CCSS.ELA-Literacy.W.9-10.1.a
Introduce precise claim(s), distinguish the claim(s) from alternate or opposing claims, and create an organization that establishes clear relationships among claim(s), counterclaims, reasons, and evidence.
• CCSS.ELA-Literacy.W.9-10.1.e
Provide a concluding statement or section that follows from and supports the argument presented.  

Length
100 minutes (two 50-minute classes)

Materials / resources
Article 1:
Star Tribune article to be used for the first day of class
Article 2: Star Tribune article to be used for the second day of class
Article 3: Washington Post article, which is for background
SPLC libel info

Lesson step-by-step
Day 1

1. Introduction — 5 minutes
Situation: An author claimed he had a barfight with “Scruffy Face” in a recent book. He later identified the other participant. The “Scruffy” said this alleged fight harmed his reputation. Who do you think would win in a libel suit?
2. Review — 10 minute
Using the SPLC libel information, please have students describe the following terms:
–The four parts of libel according to the Student Press Law Center?
(Publication, Identification, Harm, Fault)
–What are the defenses to a libel claim?
(Consent, Truth, Privilege, Opinion versus Fact)

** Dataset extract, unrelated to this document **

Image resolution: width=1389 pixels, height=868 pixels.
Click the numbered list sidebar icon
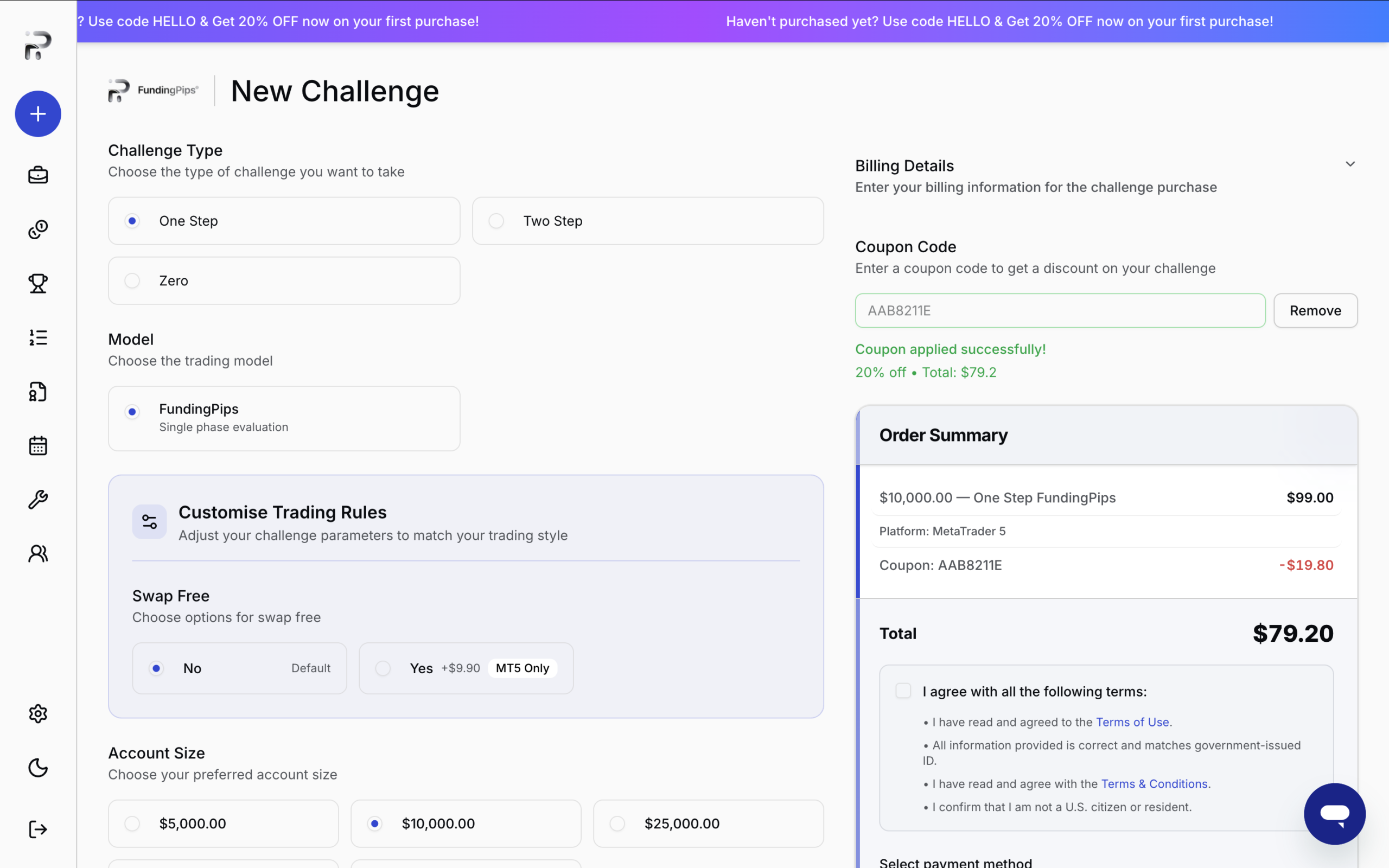(x=38, y=337)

3. Read article 1 — 10 minutes
While reading the article, ask students to underline the areas they think might be applicable for the prosecution. Ask them to box what would be helpful for the defense. Students should be able to explain their reasoning. Also, ask students to revisit what they decided from the introductory assignment, which opened the class.

4. Debate preparation — 10 minutes
Split the class in half. Assign half to be the prosecution and the other half the defense. They should formulate arguments for their side.

Students should also look at how the First Amendment might apply in this scenario.

5. Debate — 20 minutes
Ask students to debate the case. They should cite the parts of libel law, defensed to libel law and information from the case.

Day 2
1. Introduction — 5 minutes
As students enter, please ask them to write down as many parts of libel law and defenses to libel they can. After a few minutes have passed, ask students to get their notes and add what was missed in a different pen color.

2. Debate recap — 10 minutes
Ask students from the prosecution to reiterate their main points. Make sure they include the terminology they reviewed. After five minutes, switch and ask the defense to do the same. Ask the class to vote on which side they think should win.

3. Read article 2 — 10 minutes
While reading the article, ask students to underline the areas they were surprised about. Students should be able to explain their reasoning. Also, ask students to revisit what they noted at the beginning of class.

4. Read article 3 — 10 minutes
Again, ask students to underline any new information.

5. Small group discussion — 5 minutes
Ask students to share what they noted while reading.

6. Large group discussion — 5 minutes
Have each group report at least three comments they discussed. Comments may not be repeated from group to group.

6. Exit slip assessment — 5 minutes
Ask students to write down as many part of libel law and defenses to libel they can. (No notes, just memory on this.)

Differentiation
If students already are proficient in understanding libel law, this lesson could be condensed to one day.

Beginning students might need more time for understanding libel law — especially if it wasn’t already discussed.